Upson County Railroad

Overview
- Locale: Georgia
- Dates of operation: 1856–1914
- Predecessor: Thomaston and Barnesville Railroad
- Successor: Central of Georgia Railway Company

Technical
- Track gauge: 4 ft 8+1⁄2 in (1,435 mm)
- Previous gauge: 5 ft (1,524 mm) American Civil War era and converted to 4 ft 9 in (1,448 mm) in 1886

= Upson County Railroad =

Upson County Railroad Company was the successor by change of name to the Thomaston and Barnesville Railroad Company. Thomaston and Barnesville Railroad Company was incorporated on December 23, 1839 by special act of the Georgia General Assembly.

In 1856, Thomaston and Barnesville Railroad Company constructed 16.5 mi of gauge railroad line between Thomaston, Georgia and Barnesville, Georgia.

On December 6, 1860, Upson County Railroad was incorporated by special act of the Georgia General Assembly, which amended the charter and changed the name of the company from Thomaston and Barnesville Railroad Company.
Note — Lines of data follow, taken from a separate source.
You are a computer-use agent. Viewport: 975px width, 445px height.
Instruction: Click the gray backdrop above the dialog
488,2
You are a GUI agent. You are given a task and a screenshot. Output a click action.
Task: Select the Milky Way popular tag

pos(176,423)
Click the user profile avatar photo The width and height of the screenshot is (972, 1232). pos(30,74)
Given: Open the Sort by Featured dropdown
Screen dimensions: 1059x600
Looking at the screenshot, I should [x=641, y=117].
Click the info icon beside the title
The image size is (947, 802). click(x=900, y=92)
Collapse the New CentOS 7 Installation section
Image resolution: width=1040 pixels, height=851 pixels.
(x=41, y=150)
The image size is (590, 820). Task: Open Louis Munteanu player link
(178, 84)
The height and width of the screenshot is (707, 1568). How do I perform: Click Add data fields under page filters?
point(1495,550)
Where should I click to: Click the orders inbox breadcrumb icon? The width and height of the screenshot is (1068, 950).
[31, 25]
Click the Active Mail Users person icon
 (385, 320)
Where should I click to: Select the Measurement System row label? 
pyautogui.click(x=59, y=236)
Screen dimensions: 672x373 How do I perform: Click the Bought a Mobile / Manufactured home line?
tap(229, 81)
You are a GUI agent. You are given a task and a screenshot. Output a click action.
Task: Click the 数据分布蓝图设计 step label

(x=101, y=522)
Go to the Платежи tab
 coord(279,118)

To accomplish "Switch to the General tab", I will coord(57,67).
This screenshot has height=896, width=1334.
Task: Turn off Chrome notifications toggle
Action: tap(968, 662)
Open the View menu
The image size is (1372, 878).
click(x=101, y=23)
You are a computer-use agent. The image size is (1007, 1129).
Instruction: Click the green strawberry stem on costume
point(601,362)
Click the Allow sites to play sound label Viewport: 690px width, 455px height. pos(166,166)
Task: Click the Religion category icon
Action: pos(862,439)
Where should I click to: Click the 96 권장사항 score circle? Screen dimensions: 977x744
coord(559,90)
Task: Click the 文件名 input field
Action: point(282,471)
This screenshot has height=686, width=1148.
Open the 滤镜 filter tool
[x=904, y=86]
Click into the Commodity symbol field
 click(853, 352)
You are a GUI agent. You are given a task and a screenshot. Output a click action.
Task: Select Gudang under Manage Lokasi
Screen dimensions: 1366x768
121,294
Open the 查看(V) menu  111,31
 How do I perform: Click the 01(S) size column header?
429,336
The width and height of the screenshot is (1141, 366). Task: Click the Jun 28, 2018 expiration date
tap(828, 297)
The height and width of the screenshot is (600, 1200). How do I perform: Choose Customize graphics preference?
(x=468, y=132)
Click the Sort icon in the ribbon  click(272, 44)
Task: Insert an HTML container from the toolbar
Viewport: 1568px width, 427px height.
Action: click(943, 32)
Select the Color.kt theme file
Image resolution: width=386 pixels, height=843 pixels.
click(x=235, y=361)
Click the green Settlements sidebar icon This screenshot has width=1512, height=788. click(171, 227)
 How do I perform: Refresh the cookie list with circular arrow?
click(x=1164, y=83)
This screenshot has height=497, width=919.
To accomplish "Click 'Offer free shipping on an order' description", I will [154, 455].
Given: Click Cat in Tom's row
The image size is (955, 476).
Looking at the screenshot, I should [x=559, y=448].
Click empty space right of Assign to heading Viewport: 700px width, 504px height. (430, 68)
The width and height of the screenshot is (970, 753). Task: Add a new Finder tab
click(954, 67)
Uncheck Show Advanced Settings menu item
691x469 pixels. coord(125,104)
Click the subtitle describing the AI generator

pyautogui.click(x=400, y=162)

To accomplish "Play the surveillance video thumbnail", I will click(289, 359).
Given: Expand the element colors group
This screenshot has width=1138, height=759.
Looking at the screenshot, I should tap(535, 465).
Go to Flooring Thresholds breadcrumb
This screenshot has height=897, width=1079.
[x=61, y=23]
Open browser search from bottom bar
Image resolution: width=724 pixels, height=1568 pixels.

In 1869, the Central Railroad and Banking Company of Georgia acquired control of the Upson County Railroad through ownership of a majority of the capital stock.

The Upson County Railroad was destroyed during the American Civil War and was rebuilt in 1870. The company's property was operated by Central Railroad and Banking Company of Georgia from that year forward.

Upson County Railroad was sold to Central of Georgia Railway Company on February 2, 1914.